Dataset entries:
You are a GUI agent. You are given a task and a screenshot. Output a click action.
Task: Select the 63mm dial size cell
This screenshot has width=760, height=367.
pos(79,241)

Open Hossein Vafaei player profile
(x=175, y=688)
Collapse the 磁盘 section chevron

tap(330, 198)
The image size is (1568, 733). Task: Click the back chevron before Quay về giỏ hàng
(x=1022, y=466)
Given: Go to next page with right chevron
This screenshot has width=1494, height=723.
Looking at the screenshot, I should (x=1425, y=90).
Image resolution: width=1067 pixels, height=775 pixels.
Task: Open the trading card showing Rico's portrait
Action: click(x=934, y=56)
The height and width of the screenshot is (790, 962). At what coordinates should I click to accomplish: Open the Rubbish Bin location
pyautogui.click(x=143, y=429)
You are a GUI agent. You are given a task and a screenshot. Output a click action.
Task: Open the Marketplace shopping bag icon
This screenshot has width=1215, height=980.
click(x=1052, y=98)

__ACTIVITY__. Set down, exactly as they appear, the line holding "Task: Open the Marketplace shopping bag icon" and every line after it until the records end.

__RESULT OF THIS TASK__.
Task: Open the Marketplace shopping bag icon
This screenshot has width=1215, height=980.
click(x=1052, y=98)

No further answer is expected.